1999, Vol. 2 No. 1 .


Building Democracy in Latin America
John Peeler

(Boulder, CO: Lynne Rienner, 1998) Distributed by The Eurospan Group.
240pp. Index. Bibl. Hb.: £43.95; ISBN 1-55587-758-3.



Building Democracy in Latin America is an excellent work that synthesizes an extensive literature on democratic transitions in "early democracies," "later democracies," and "authoritarian regimes." Peeler focuses on how structural forces affect the choices, actions, and alliances of democratic transitions. He makes a strong case for social democracy as an ethical imperative in Latin America and is critical of neoliberalism and growing inequality. Though aware of current indigenous movements and of historical indigenous and black revolts as forms of popular resistance that contributed to democracy in Latin America, Peeler's discussion is very limited on issues of race and ethnic conflict. Indigenous groups are hardly mentioned in the incomplete transition to democracy in Paraguay, Guatemala or in Chiapas, Mexico. Although mentioned, there is no analysis of the program or organization of the indigenous Tupac Katari Revolutionary Liberation Movement in Bolivia.
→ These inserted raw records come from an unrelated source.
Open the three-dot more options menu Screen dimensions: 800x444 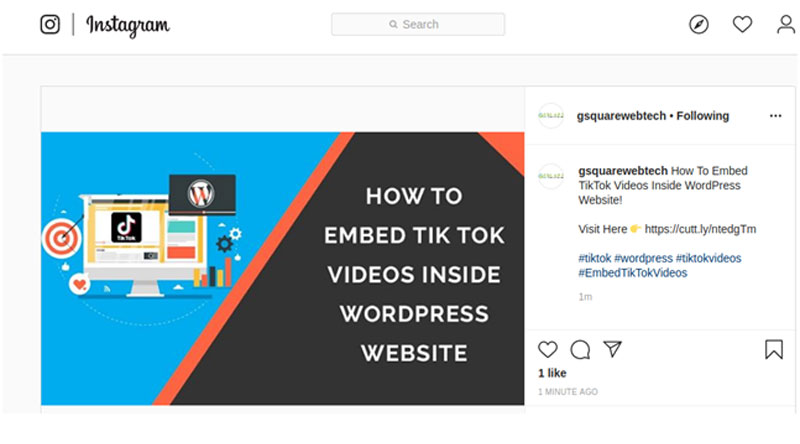[x=776, y=116]
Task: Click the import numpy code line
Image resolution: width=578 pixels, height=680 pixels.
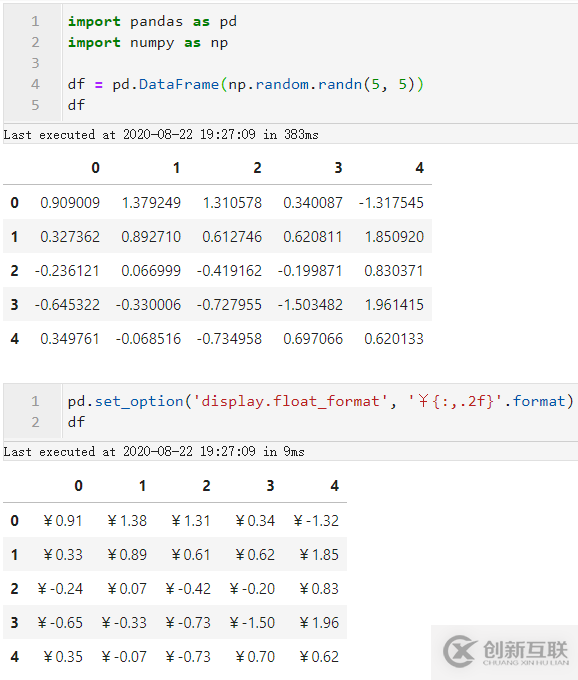Action: tap(148, 42)
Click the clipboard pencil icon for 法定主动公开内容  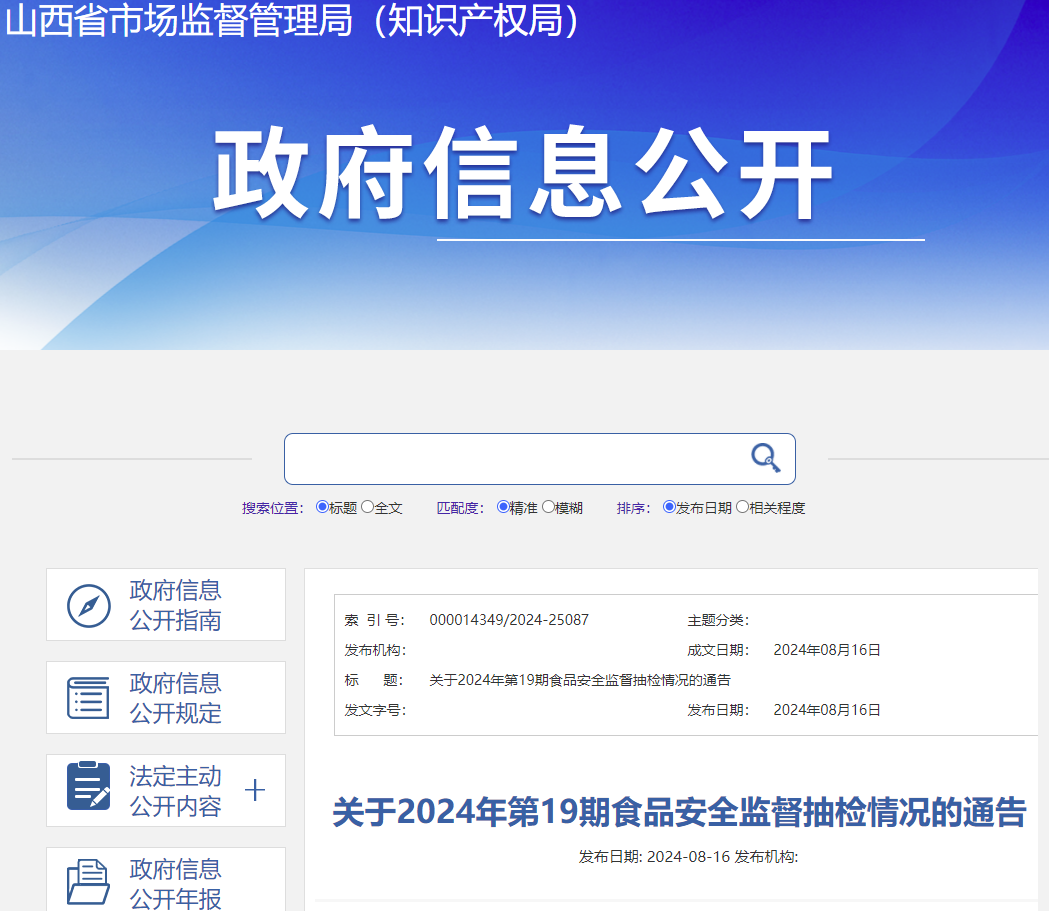tap(88, 790)
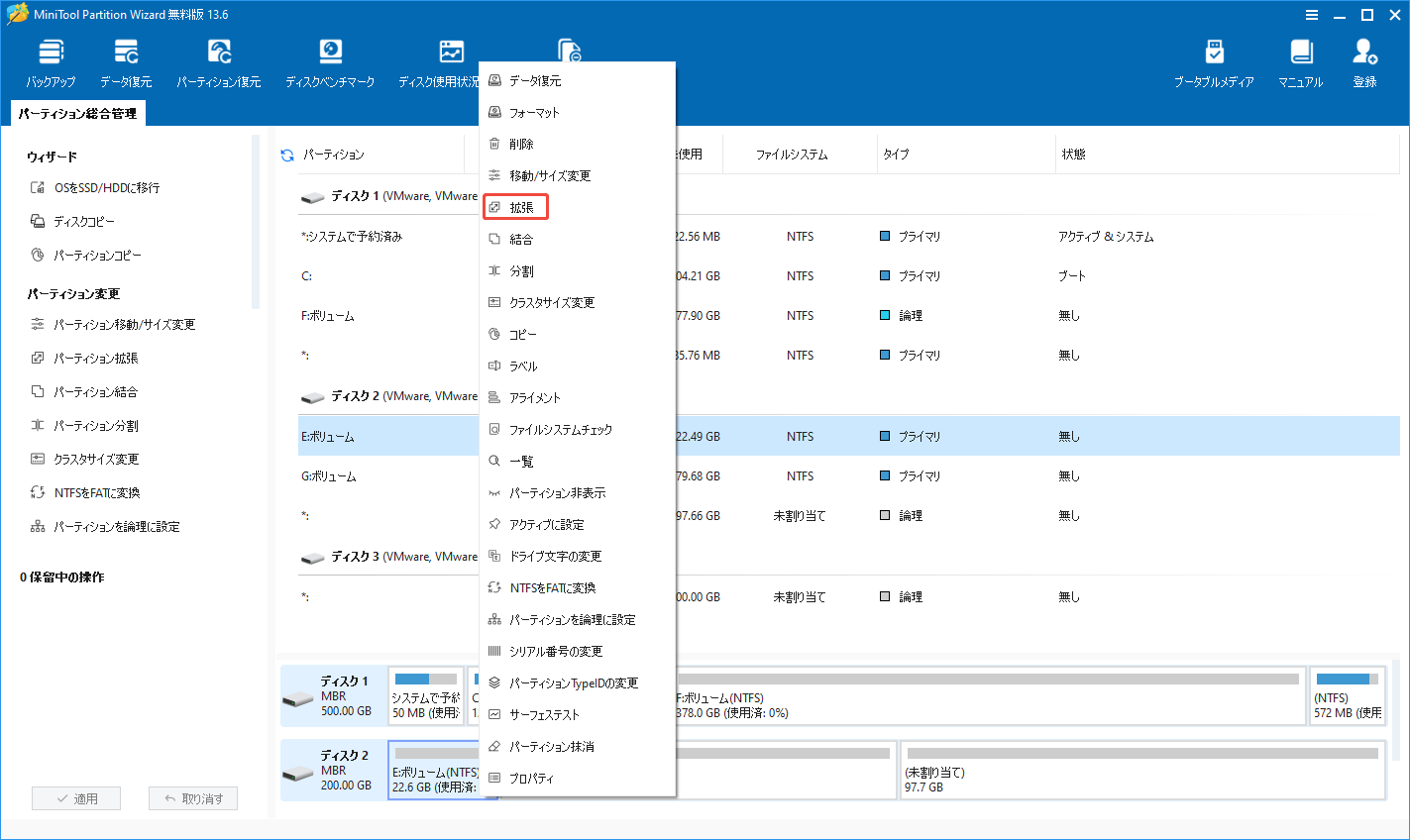1410x840 pixels.
Task: Switch to the パーティション総合管理 tab
Action: coord(77,113)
There is even less attention given to race and democratic transitions. In describing the 1996 election in the Dominican Republic, Peeler omits any mention of how Francisco Peña Gomez was pejoratively labelled by his opponents as the son of Haitians to refer to both his blackness and to his not being really Dominican. Mention is made of the guaranteed representation accorded indigenous groups and blacks in the Constituent Assembly of Colombia elected in December of 1990. There is no analysis of the role these groups played in the Assembly. Race, ethnicity, and democratization in Brazil are not explored.

These omissions reflect the analytical focus on elites and elite pacts in democratic development. Nonetheless, that race and ethnicity play such limited roles in the political calculations of these elites speaks volumes about the marginality of indigenous peoples and blacks especially in Latin American countries where they are numerous.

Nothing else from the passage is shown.